### Task brief
Collect every line in the records below that contains the word "Band".

(Beginning of Records to process)

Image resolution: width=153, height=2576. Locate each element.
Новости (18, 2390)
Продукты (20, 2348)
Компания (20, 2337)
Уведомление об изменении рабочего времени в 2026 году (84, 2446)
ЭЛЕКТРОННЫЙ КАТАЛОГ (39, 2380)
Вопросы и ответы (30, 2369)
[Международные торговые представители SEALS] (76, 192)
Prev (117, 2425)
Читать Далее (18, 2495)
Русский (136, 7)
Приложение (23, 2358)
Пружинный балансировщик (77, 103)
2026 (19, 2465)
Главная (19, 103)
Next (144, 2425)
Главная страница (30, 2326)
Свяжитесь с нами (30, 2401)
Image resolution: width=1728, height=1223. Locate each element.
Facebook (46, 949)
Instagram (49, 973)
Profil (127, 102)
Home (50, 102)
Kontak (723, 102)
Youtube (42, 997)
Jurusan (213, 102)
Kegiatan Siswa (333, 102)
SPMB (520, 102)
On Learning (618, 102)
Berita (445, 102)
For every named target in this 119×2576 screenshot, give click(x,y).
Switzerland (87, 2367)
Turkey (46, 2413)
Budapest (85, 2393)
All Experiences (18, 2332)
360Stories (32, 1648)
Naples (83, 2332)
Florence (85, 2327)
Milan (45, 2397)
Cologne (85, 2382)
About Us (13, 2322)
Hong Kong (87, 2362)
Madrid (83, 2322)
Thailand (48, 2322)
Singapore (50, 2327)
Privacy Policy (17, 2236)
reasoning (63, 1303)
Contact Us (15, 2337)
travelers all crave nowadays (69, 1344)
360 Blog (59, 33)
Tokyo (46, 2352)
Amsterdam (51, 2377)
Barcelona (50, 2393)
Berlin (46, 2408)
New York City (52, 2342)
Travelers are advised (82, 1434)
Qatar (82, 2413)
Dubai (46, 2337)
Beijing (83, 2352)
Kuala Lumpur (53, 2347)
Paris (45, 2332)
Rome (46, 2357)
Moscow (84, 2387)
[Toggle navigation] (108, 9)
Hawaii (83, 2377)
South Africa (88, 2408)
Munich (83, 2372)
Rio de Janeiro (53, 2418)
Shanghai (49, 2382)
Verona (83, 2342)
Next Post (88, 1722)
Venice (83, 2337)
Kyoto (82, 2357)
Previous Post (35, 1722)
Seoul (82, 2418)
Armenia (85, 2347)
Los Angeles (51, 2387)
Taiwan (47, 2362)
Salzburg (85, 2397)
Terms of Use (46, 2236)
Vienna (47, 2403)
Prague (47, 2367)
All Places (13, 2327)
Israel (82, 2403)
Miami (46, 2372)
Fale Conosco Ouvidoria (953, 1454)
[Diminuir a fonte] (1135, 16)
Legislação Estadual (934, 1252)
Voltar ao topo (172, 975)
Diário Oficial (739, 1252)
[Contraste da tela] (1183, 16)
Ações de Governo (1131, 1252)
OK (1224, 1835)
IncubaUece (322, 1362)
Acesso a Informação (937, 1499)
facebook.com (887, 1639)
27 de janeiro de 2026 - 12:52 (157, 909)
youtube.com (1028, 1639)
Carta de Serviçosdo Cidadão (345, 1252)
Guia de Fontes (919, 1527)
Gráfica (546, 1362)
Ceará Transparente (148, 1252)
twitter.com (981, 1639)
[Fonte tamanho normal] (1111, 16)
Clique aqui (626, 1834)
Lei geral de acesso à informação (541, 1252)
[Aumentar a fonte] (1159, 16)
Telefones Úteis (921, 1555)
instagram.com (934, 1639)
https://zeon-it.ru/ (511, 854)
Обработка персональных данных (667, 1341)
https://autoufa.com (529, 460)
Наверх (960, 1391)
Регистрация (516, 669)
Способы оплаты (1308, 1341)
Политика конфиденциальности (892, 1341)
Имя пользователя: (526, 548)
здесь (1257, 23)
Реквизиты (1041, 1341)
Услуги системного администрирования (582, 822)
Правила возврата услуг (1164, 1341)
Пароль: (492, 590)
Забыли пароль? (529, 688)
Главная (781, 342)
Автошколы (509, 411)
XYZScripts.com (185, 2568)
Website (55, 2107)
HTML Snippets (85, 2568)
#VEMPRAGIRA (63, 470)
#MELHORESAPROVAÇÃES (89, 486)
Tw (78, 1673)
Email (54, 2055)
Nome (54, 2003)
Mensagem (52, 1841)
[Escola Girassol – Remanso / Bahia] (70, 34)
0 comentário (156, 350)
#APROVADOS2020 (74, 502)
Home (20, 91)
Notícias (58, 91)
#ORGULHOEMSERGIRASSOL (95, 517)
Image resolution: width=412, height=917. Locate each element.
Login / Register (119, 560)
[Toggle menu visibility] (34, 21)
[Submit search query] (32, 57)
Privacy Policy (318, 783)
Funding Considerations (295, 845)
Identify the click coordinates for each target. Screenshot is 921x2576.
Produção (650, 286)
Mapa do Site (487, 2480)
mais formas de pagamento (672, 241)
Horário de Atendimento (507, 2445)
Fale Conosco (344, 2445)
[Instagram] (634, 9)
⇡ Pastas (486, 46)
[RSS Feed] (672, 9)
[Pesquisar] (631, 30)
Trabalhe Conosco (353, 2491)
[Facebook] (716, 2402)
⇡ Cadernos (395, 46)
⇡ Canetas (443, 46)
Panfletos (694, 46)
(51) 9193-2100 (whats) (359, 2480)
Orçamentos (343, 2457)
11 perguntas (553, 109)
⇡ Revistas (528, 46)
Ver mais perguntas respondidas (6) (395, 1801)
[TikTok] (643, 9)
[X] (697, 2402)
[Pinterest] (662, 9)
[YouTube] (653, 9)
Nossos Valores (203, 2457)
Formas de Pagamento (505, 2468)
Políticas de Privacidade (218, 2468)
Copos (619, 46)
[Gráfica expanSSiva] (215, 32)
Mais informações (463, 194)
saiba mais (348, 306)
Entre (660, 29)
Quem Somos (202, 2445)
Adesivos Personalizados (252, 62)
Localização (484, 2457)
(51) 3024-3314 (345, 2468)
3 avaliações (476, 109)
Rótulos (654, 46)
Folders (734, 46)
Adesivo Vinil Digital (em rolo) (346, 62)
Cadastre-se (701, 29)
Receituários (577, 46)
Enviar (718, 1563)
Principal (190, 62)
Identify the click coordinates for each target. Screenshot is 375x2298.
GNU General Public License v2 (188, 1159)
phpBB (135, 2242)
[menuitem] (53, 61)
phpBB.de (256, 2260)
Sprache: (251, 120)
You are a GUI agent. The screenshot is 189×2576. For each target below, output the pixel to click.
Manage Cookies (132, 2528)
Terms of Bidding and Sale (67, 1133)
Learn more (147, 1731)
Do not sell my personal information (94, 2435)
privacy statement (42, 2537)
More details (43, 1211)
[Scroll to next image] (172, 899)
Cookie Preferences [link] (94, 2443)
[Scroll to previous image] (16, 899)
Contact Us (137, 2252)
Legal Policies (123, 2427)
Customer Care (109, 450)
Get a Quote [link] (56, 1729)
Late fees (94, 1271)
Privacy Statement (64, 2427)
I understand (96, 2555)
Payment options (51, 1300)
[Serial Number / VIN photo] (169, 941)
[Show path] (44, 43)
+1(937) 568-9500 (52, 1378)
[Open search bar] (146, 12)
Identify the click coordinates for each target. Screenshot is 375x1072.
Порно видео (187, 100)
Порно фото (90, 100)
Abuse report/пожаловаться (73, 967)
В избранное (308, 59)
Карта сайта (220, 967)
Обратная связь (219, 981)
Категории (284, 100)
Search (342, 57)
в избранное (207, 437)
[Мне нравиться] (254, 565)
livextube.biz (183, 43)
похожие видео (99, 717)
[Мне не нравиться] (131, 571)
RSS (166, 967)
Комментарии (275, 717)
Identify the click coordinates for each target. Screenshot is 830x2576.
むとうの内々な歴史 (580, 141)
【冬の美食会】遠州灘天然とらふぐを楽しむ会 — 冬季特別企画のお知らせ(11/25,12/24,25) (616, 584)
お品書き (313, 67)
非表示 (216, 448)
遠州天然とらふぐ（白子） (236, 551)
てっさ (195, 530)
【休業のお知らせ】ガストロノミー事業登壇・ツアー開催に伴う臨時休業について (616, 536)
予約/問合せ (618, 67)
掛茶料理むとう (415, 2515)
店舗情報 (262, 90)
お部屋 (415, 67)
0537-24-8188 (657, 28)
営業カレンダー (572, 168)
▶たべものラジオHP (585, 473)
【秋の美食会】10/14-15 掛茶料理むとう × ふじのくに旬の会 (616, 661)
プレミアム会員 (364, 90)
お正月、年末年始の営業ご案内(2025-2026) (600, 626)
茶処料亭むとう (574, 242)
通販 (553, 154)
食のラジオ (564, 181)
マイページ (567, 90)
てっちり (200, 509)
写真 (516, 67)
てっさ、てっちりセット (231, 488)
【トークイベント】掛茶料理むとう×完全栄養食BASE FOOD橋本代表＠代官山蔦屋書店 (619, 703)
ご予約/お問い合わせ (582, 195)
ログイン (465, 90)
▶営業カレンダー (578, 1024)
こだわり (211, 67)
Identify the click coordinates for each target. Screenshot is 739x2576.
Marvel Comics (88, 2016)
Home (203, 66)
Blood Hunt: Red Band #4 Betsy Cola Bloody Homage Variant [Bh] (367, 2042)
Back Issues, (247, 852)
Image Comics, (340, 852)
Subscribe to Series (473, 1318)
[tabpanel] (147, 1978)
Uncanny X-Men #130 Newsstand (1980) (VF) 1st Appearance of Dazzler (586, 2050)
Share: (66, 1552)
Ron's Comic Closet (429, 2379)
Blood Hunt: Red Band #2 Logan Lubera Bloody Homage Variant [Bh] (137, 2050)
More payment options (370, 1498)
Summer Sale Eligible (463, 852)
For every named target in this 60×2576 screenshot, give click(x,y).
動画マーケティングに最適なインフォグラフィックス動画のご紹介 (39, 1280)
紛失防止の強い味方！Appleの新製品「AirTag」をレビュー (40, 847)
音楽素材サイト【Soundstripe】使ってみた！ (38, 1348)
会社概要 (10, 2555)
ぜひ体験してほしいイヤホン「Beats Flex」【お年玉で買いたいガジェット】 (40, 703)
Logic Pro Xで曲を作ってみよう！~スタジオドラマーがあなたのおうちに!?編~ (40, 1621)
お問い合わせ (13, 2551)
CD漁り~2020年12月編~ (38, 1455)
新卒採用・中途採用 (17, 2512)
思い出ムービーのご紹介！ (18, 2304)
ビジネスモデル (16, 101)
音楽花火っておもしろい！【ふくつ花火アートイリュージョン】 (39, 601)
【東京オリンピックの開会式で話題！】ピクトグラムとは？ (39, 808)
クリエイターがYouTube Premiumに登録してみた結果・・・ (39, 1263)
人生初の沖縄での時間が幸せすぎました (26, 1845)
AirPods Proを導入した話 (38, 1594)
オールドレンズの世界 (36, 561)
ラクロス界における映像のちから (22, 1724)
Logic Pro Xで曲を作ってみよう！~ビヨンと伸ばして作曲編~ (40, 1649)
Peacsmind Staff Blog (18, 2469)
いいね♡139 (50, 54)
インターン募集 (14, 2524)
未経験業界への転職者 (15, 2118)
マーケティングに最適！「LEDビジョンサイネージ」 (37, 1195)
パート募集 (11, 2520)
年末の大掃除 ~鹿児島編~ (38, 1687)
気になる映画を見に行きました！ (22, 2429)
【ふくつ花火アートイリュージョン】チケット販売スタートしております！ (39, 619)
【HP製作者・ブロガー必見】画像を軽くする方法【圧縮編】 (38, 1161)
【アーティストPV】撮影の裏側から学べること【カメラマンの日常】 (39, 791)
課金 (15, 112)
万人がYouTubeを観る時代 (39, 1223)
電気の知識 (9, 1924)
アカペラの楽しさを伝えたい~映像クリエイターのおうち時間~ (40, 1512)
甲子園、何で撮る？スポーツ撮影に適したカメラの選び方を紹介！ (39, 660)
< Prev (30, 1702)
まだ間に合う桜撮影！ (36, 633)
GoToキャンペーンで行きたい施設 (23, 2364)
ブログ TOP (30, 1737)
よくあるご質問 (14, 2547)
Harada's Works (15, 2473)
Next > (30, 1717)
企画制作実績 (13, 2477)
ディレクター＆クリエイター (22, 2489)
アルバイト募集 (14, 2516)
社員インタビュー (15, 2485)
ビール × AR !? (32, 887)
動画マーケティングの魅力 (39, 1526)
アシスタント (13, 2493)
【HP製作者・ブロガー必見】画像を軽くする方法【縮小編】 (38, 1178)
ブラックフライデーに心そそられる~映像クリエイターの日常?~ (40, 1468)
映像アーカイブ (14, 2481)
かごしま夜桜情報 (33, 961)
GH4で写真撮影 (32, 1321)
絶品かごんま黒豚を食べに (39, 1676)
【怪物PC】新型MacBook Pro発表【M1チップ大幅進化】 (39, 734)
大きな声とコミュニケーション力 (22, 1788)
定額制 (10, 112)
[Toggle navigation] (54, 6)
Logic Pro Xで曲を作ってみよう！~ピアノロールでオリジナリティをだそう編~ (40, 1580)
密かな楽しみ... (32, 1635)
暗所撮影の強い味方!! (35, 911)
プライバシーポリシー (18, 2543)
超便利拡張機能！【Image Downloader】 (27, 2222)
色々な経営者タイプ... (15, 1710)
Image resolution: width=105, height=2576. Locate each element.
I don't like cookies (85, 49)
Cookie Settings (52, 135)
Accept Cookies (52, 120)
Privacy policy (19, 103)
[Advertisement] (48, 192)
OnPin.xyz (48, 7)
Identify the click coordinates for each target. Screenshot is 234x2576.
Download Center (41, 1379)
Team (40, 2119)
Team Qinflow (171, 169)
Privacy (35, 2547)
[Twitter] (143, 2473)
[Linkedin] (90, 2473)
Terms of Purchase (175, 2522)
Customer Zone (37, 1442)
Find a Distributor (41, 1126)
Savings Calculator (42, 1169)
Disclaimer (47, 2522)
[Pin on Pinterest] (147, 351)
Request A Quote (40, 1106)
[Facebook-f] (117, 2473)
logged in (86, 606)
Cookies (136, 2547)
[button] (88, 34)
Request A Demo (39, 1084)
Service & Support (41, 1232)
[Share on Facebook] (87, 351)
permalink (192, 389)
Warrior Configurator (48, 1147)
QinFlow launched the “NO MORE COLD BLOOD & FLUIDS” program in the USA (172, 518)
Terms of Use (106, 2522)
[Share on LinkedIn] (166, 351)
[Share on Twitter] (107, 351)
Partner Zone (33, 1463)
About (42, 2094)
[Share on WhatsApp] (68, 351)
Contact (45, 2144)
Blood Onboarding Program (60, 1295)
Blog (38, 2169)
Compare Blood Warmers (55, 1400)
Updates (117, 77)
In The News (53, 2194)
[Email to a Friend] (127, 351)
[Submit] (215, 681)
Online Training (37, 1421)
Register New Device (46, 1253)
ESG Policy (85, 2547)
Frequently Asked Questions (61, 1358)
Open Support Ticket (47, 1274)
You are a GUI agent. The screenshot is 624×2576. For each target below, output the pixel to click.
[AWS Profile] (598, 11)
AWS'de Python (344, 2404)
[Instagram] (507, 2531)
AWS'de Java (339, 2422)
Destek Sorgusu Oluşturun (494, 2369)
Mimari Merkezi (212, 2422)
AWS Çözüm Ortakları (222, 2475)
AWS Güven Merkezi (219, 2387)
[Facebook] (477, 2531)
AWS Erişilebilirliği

(End of Records to process)

### Exercise result
Blood Hunt: Red Band #4 Betsy Cola Bloody Homage Variant [Bh] (367, 2042)
Blood Hunt: Red Band #2 Logan Lubera Bloody Homage Variant [Bh] (137, 2050)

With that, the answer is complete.